[Dataset entries]
▼▼▼

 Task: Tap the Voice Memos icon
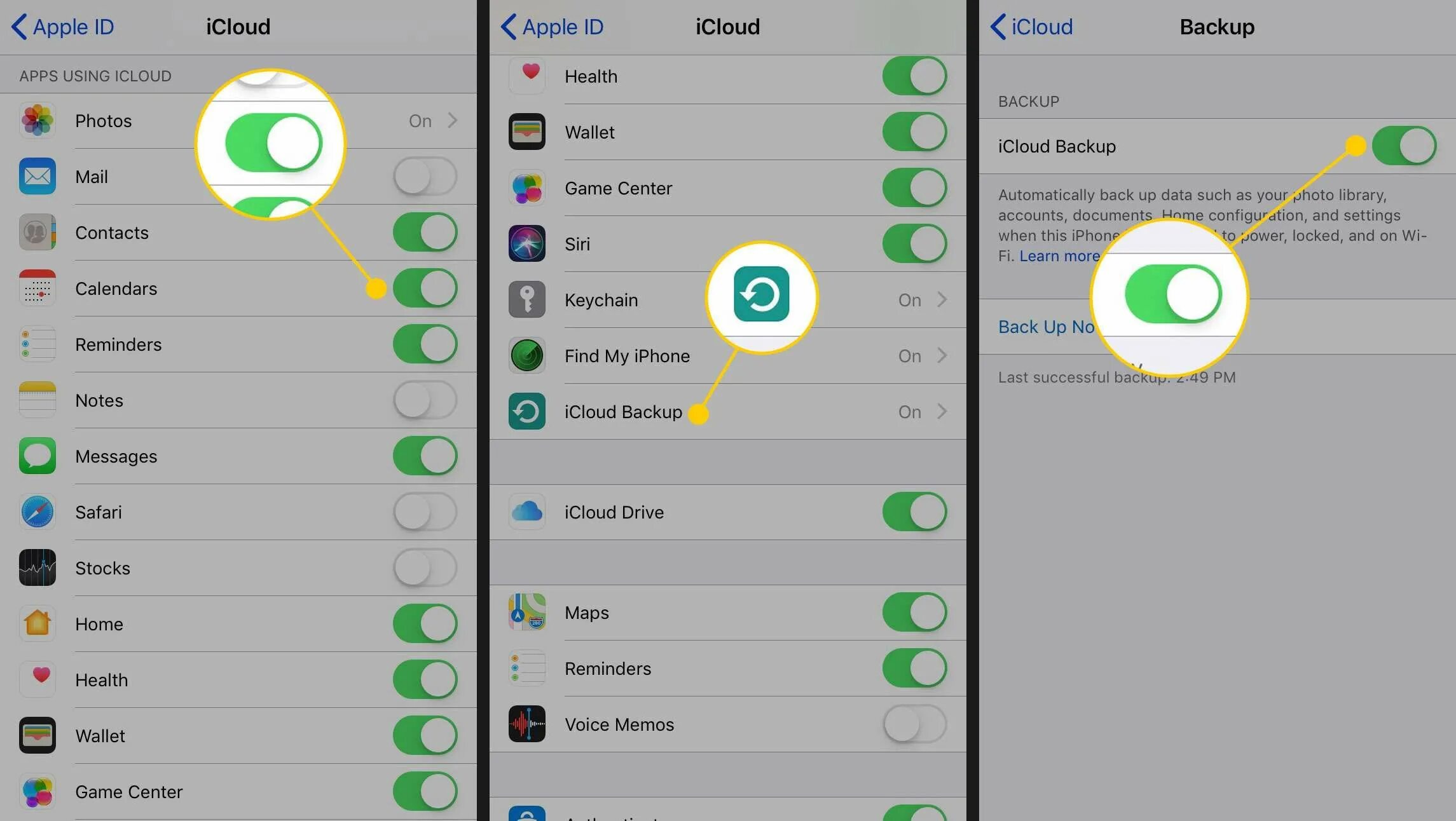pos(526,724)
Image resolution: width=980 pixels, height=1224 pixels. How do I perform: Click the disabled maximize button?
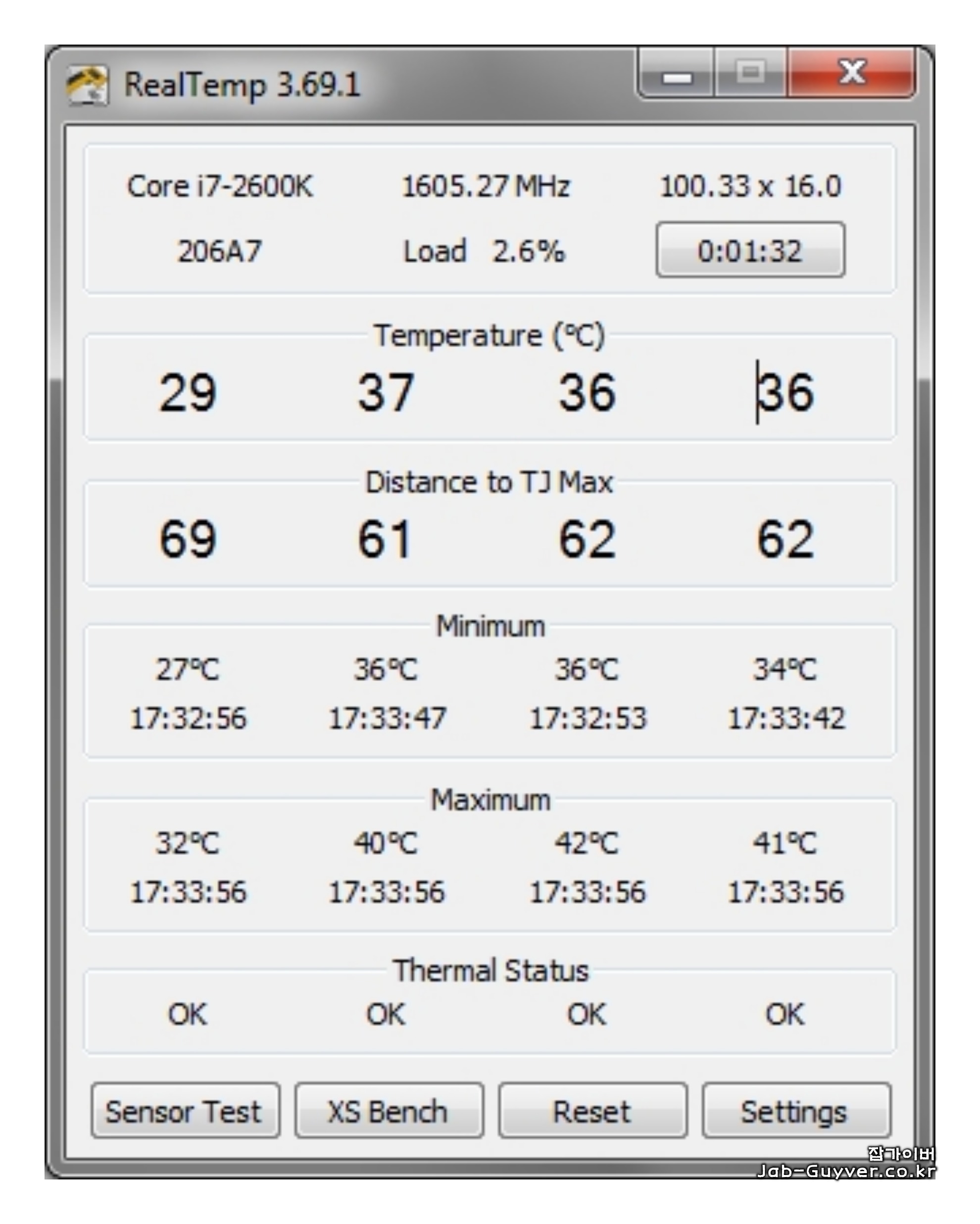click(x=751, y=73)
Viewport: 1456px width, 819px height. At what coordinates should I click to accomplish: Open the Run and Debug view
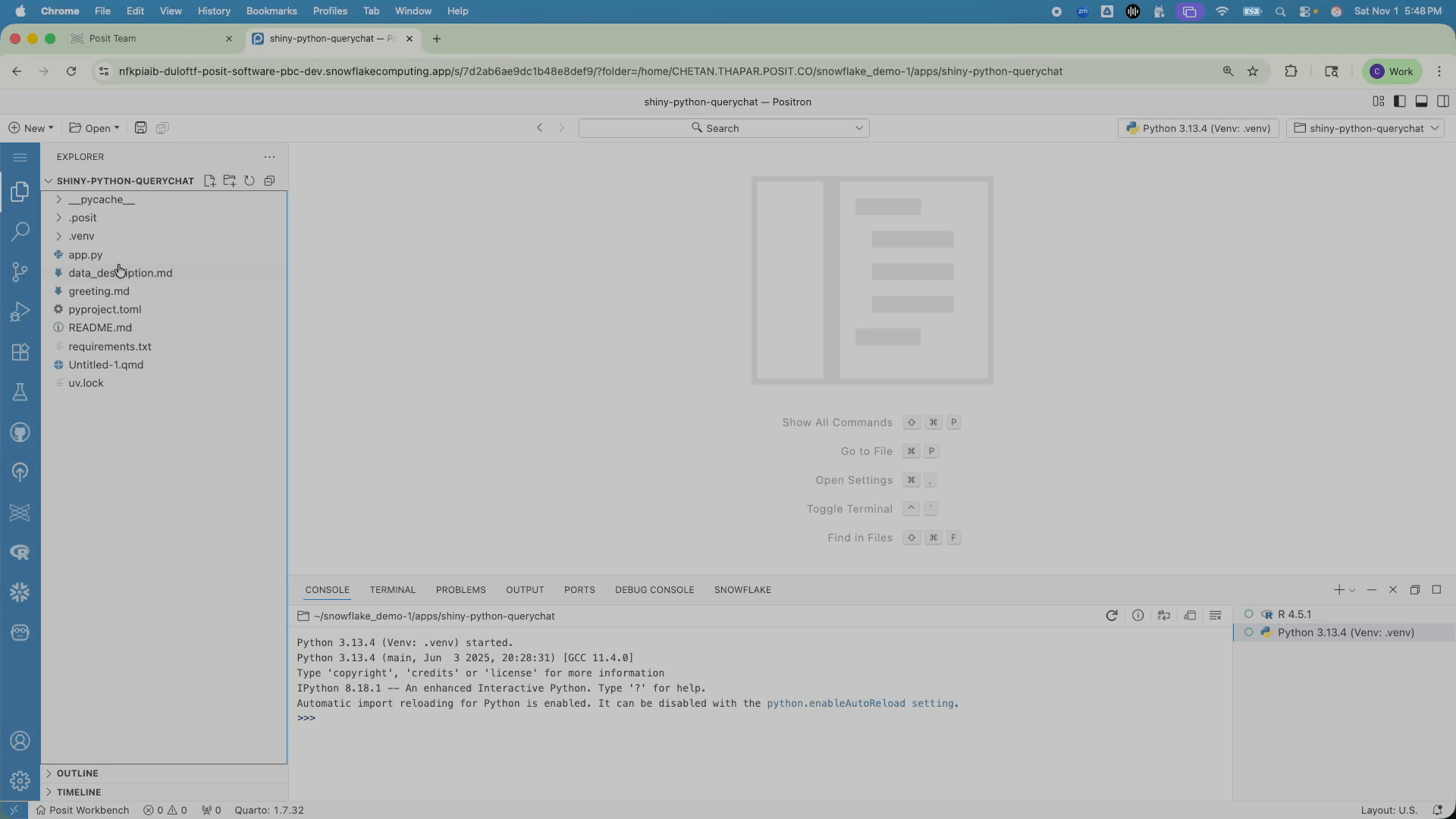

▲▲▲

TASK GOAL: What belongs in the answer is each line above, reproduced exactly, and no picture.

COMPLETED TASK:
 Task: Tap the Voice Memos icon
pos(526,724)
Image resolution: width=980 pixels, height=1224 pixels. How do I perform: Click the disabled maximize button?
click(x=751, y=73)
Viewport: 1456px width, 819px height. At what coordinates should I click to accomplish: Open the Run and Debug view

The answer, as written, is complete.